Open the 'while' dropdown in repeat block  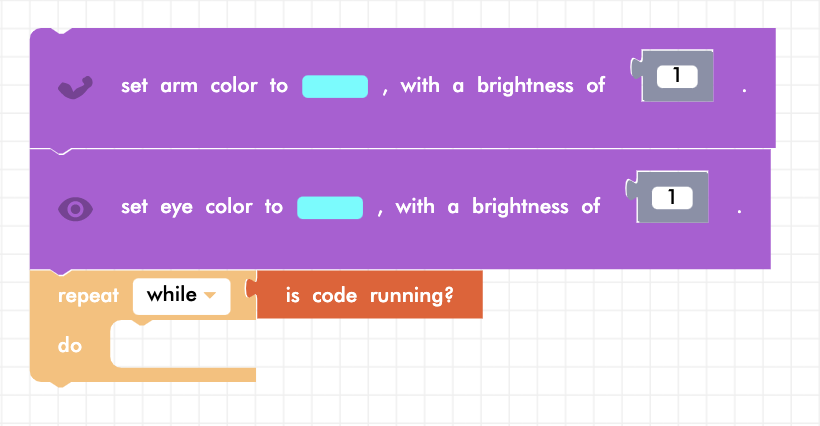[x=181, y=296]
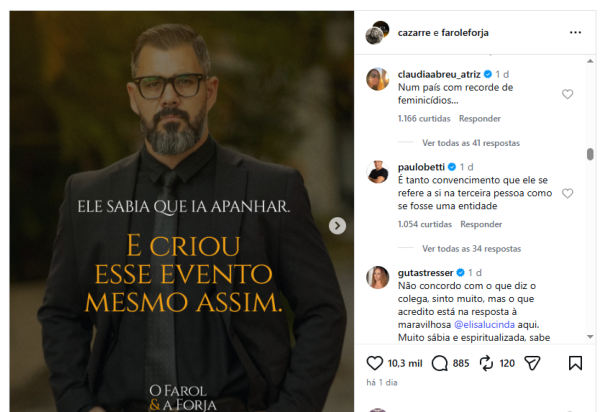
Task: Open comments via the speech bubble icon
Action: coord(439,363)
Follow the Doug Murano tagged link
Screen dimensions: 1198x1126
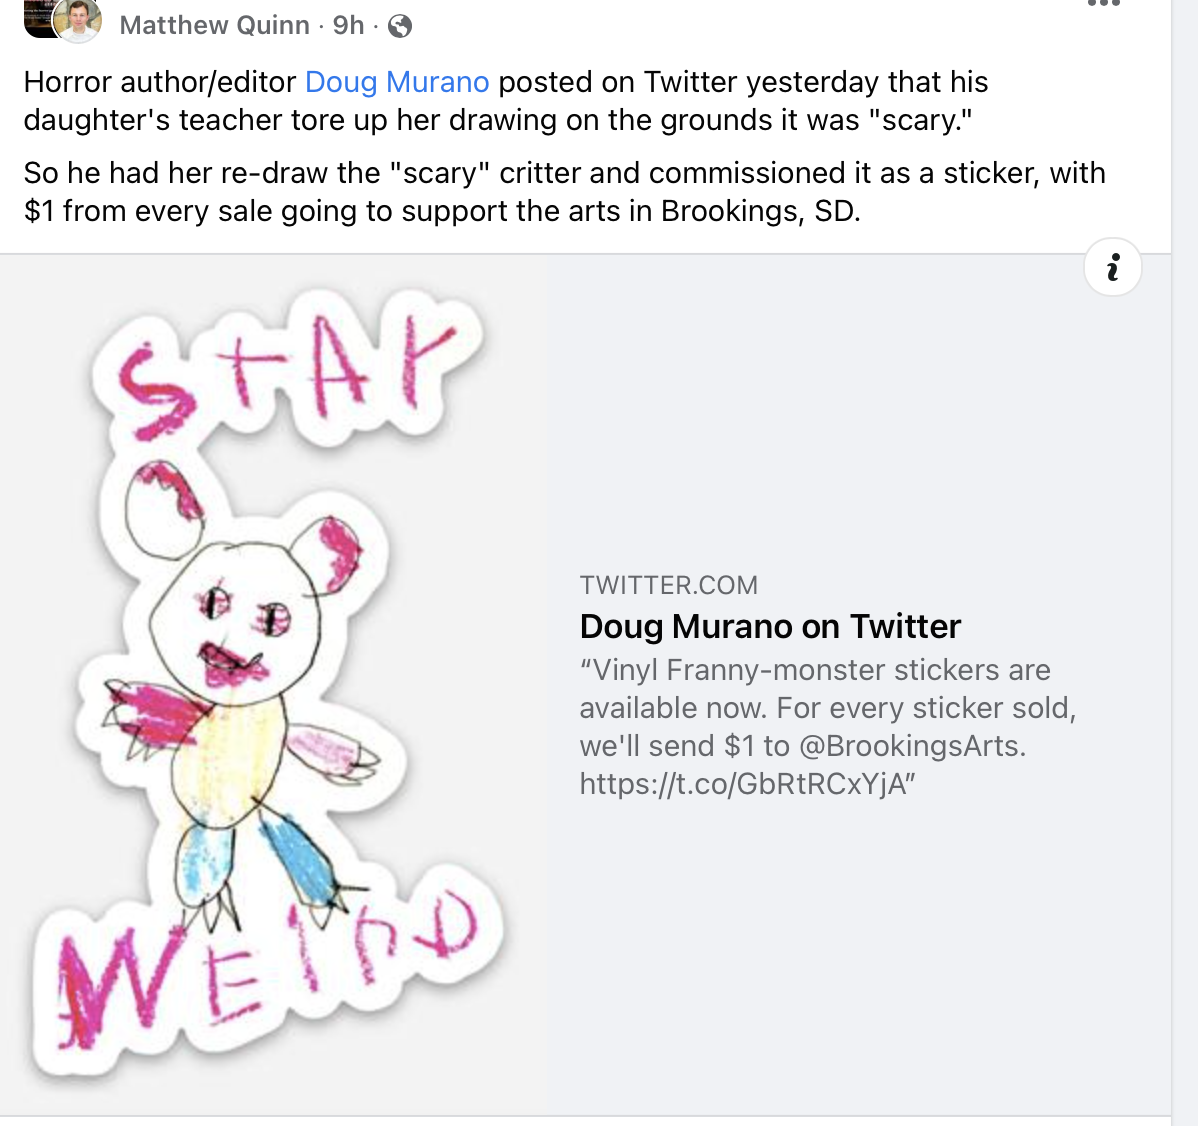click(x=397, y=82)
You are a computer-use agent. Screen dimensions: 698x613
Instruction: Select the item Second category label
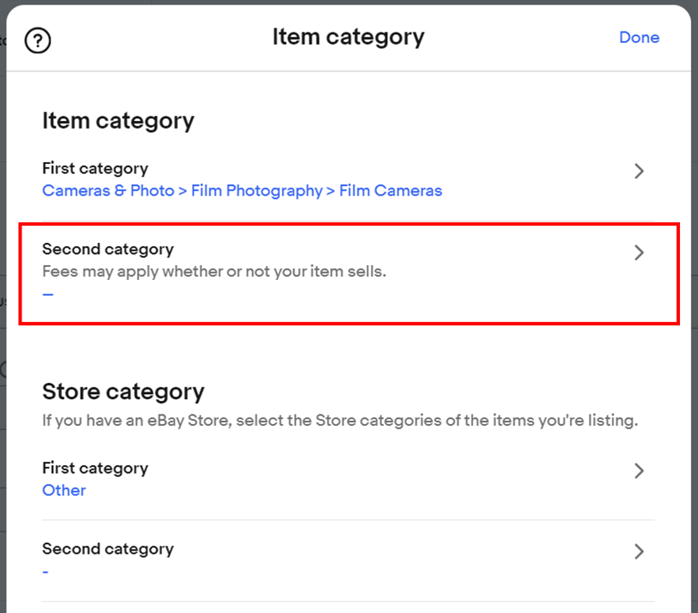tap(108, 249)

+===+

Reproduce precisely the lines of the entries above, from the one containing "You are a computer-use" through the final one, both ends included, and omit the pictures.

You are a computer-use agent. Screen dimensions: 698x613
Instruction: Select the item Second category label
tap(108, 249)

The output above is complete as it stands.